### What this task involves
Restate all of the entries exactly, dropping any pictures they hold.

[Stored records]

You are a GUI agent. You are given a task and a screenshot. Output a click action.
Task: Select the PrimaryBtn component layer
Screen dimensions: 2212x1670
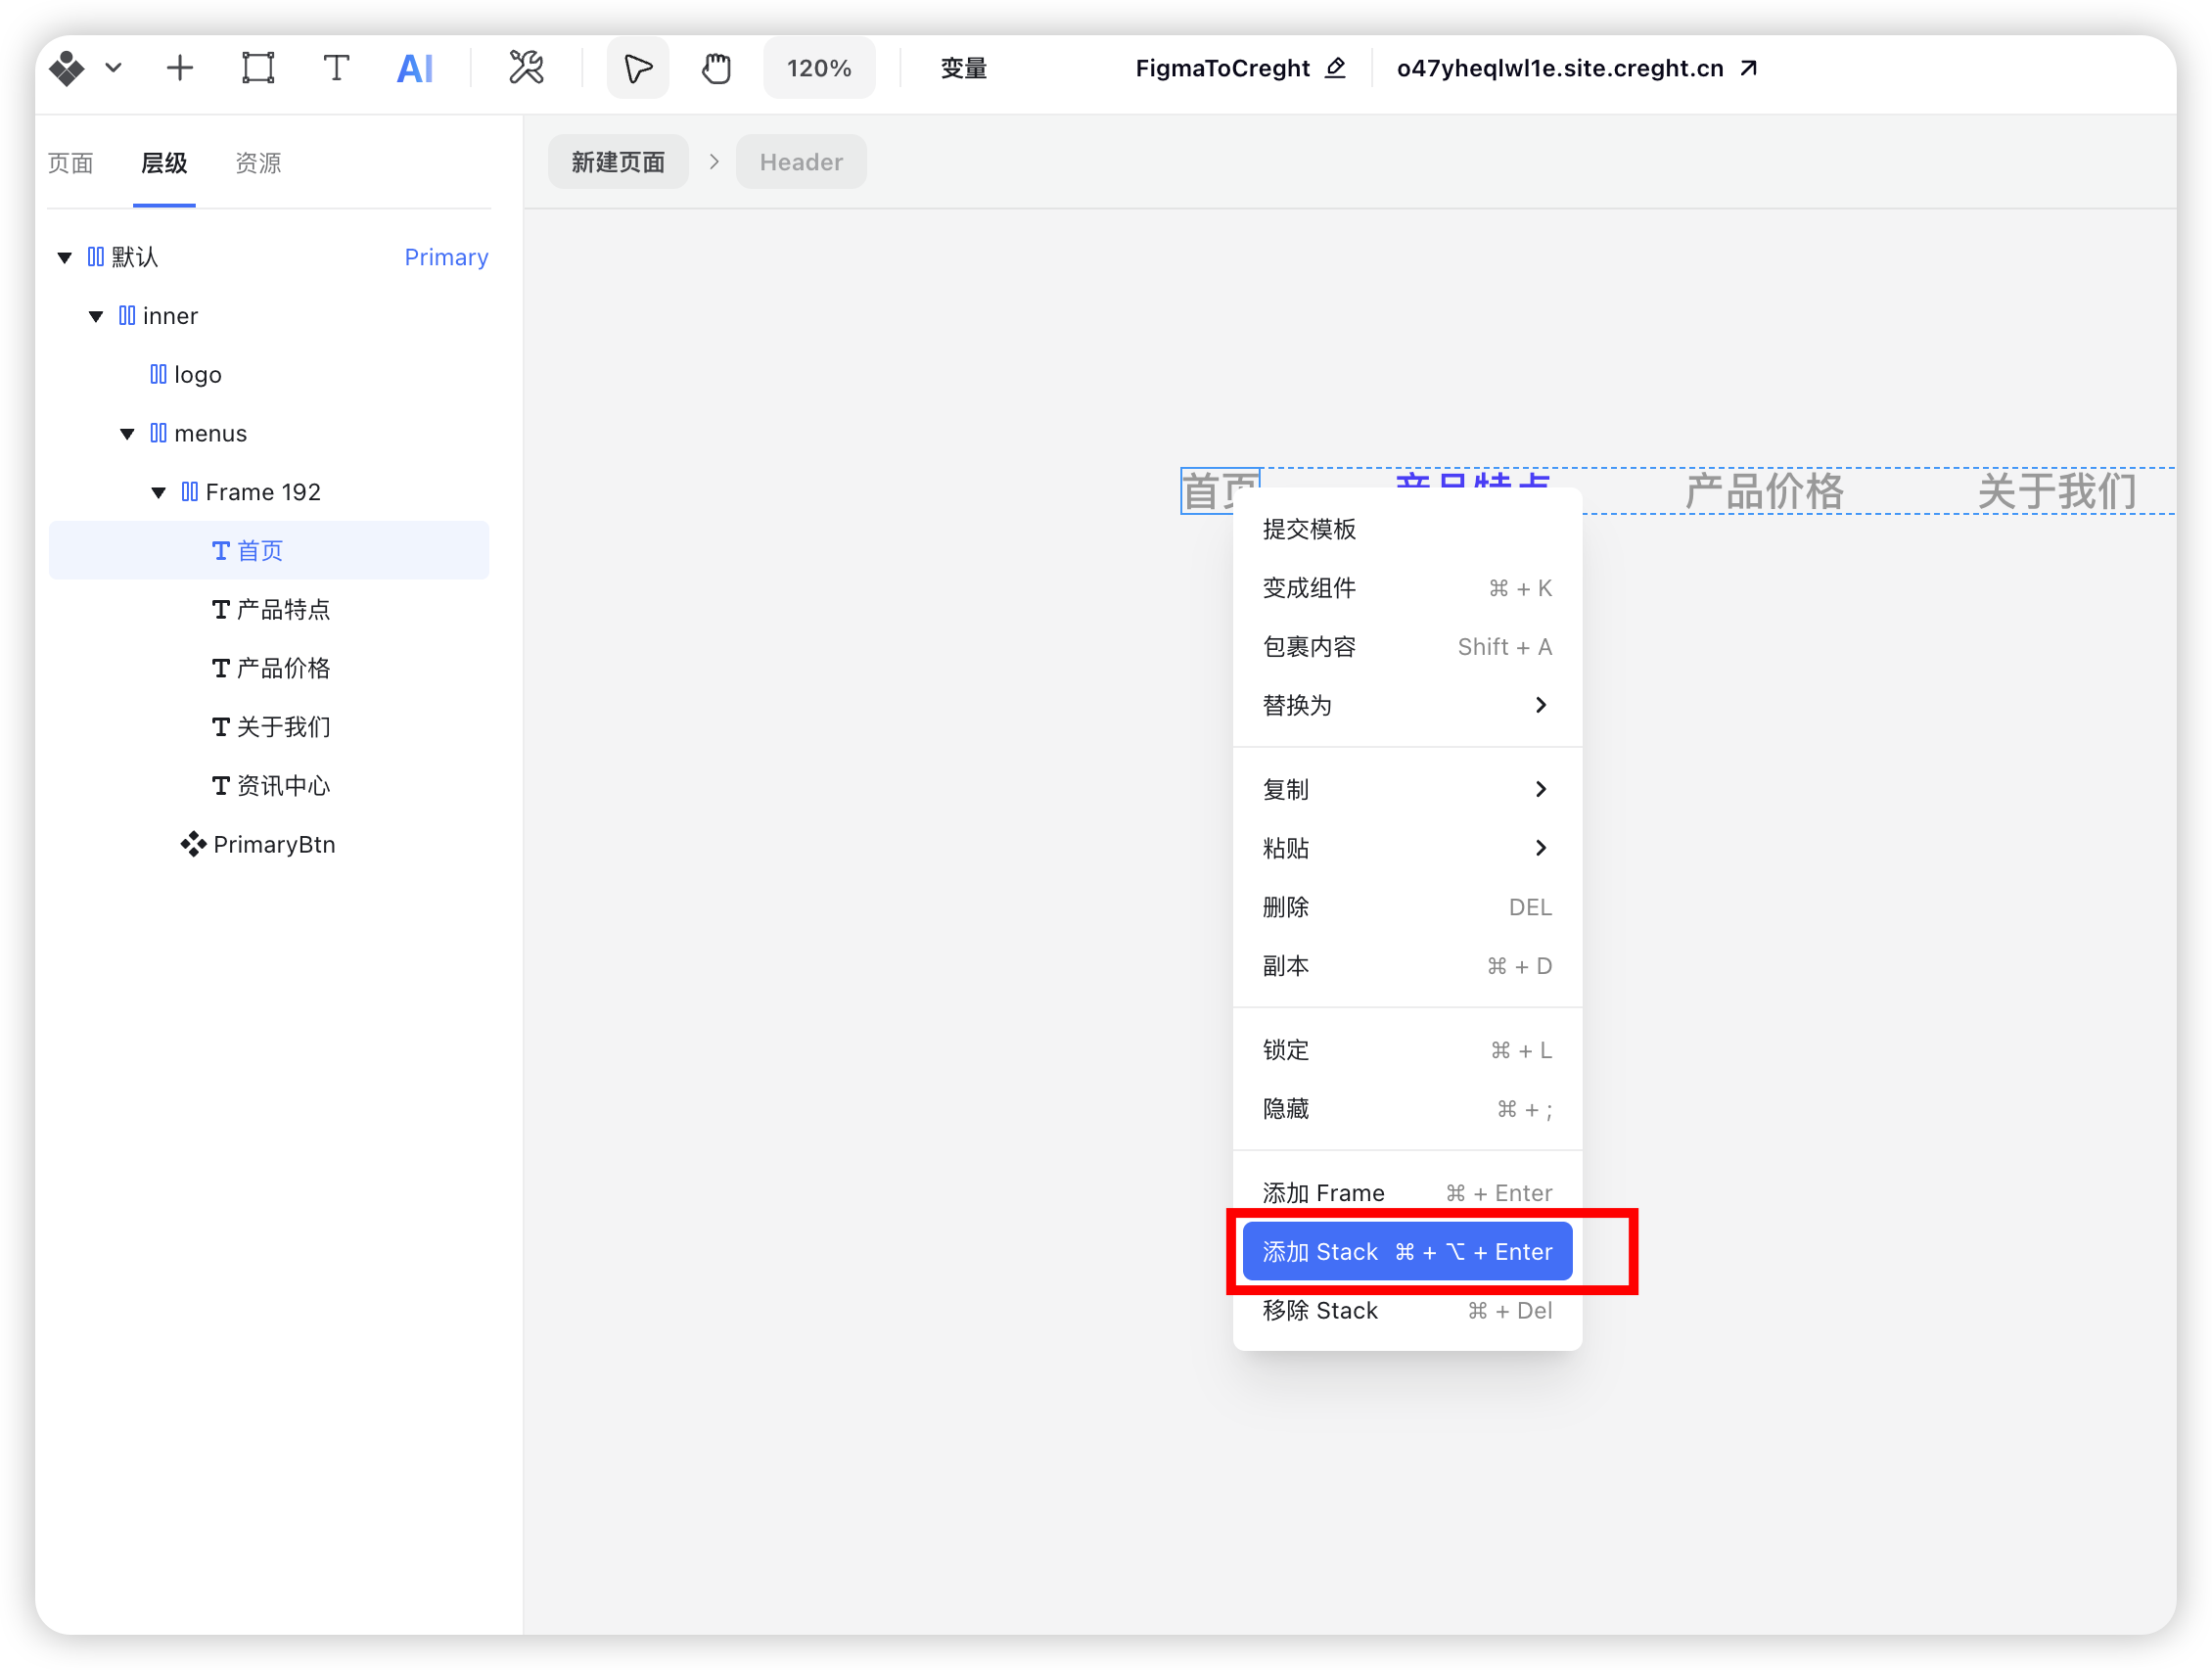[273, 845]
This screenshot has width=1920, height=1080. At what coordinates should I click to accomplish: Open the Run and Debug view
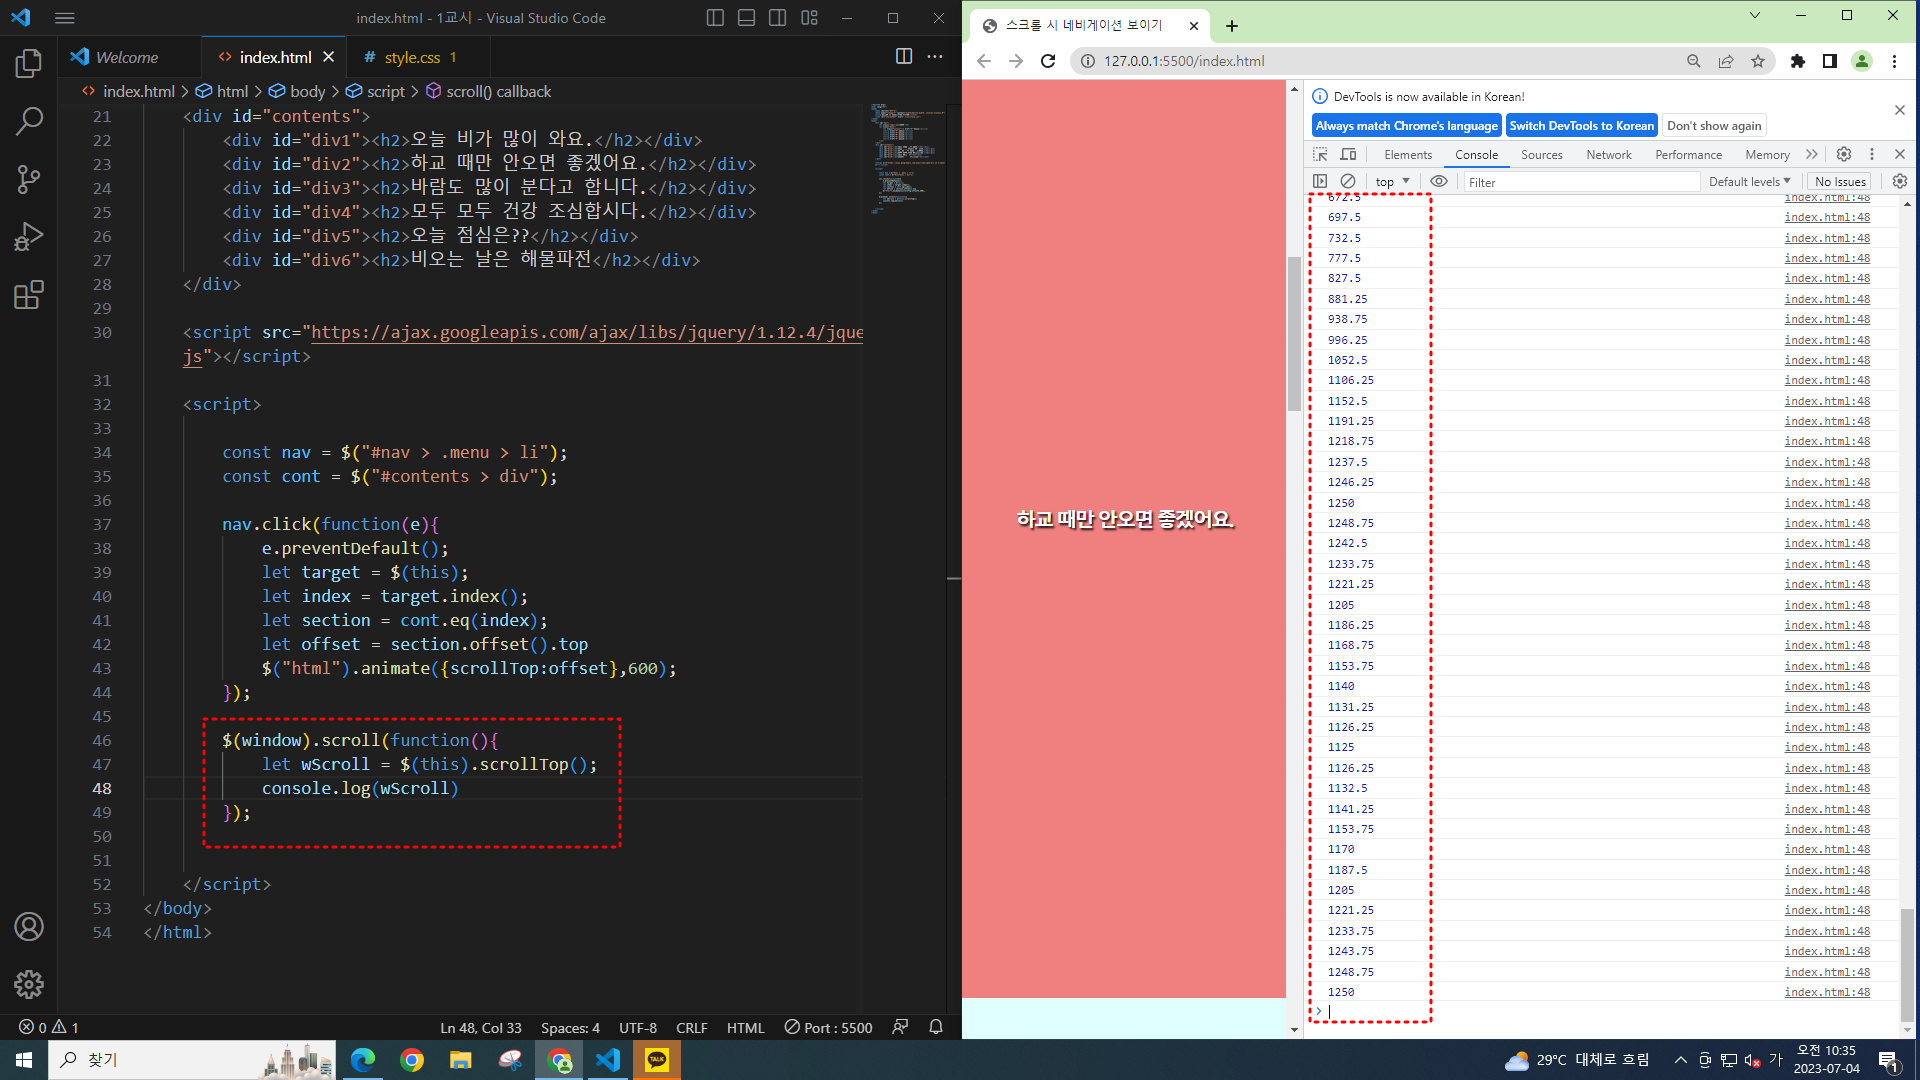tap(29, 237)
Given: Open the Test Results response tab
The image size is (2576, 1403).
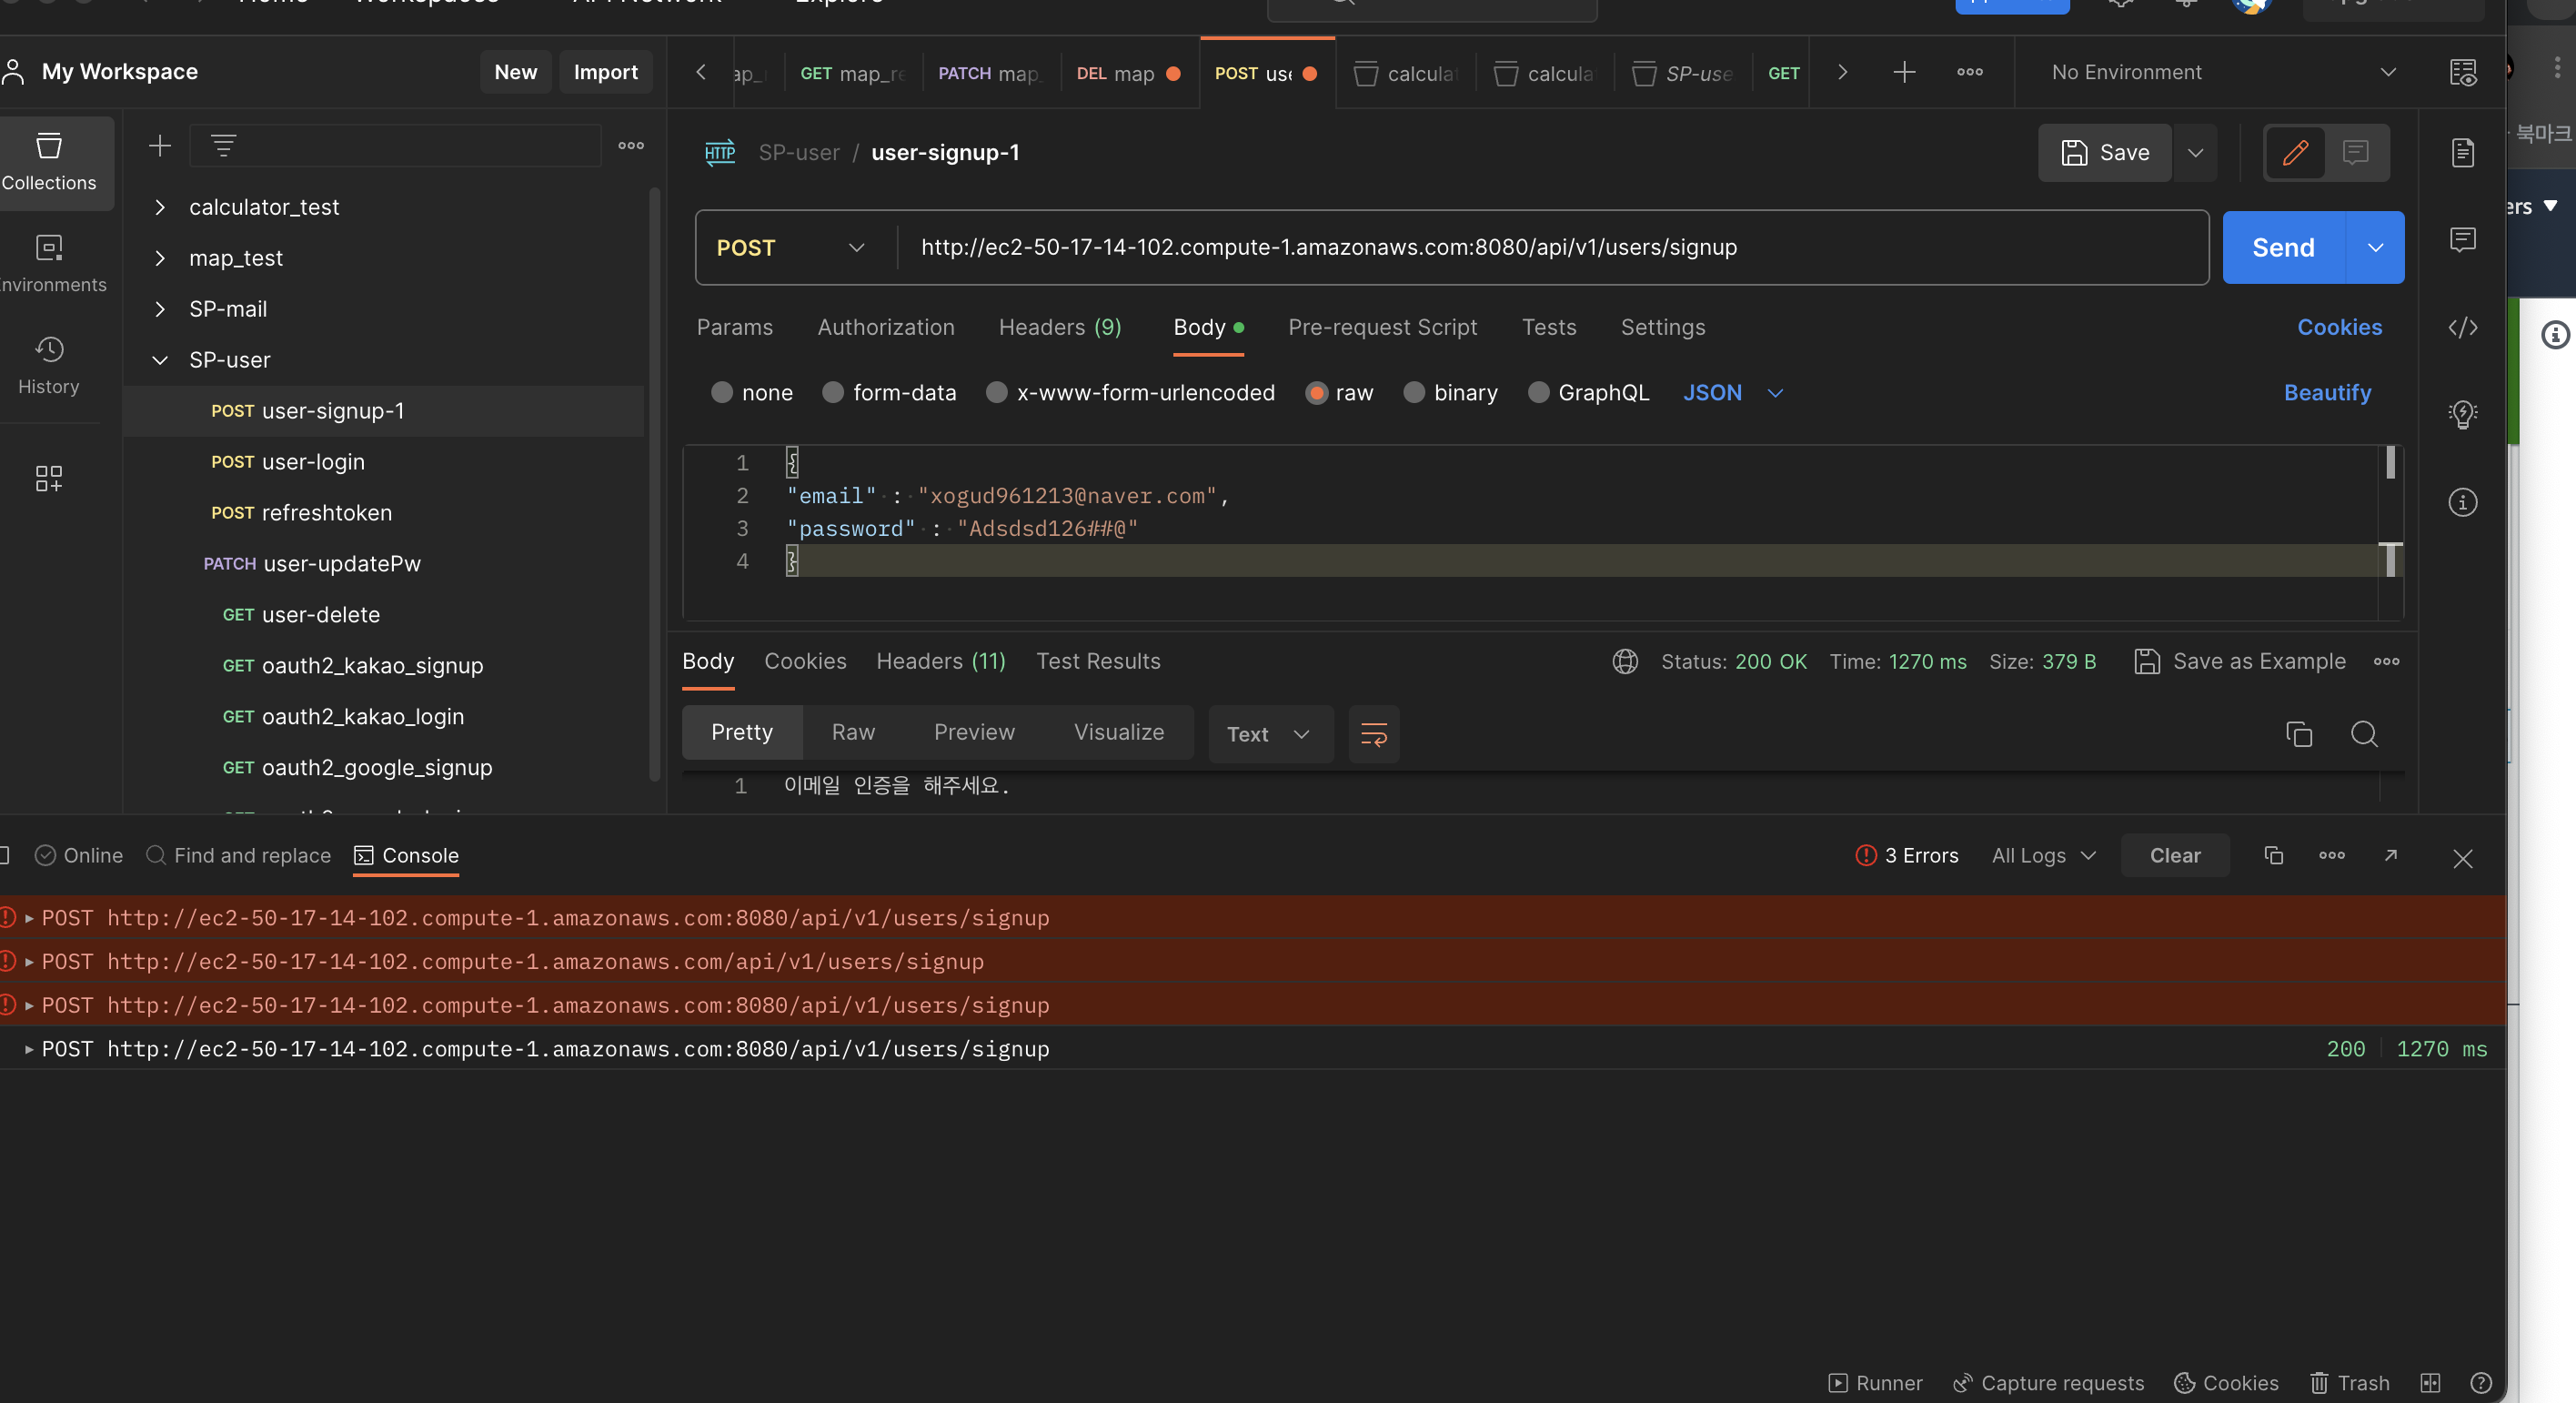Looking at the screenshot, I should tap(1098, 661).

### Response to the task
You are a GUI agent. You are given a task and a screenshot. Output a click action.
Task: Select the PrimaryBtn component layer
Screen dimensions: 2212x1670
[273, 845]
This screenshot has width=1920, height=1080. At what coordinates should I click to accomplish: Open the Run and Debug view
tap(29, 237)
Given: Open the Test Results response tab
The image size is (2576, 1403).
Looking at the screenshot, I should tap(1098, 661).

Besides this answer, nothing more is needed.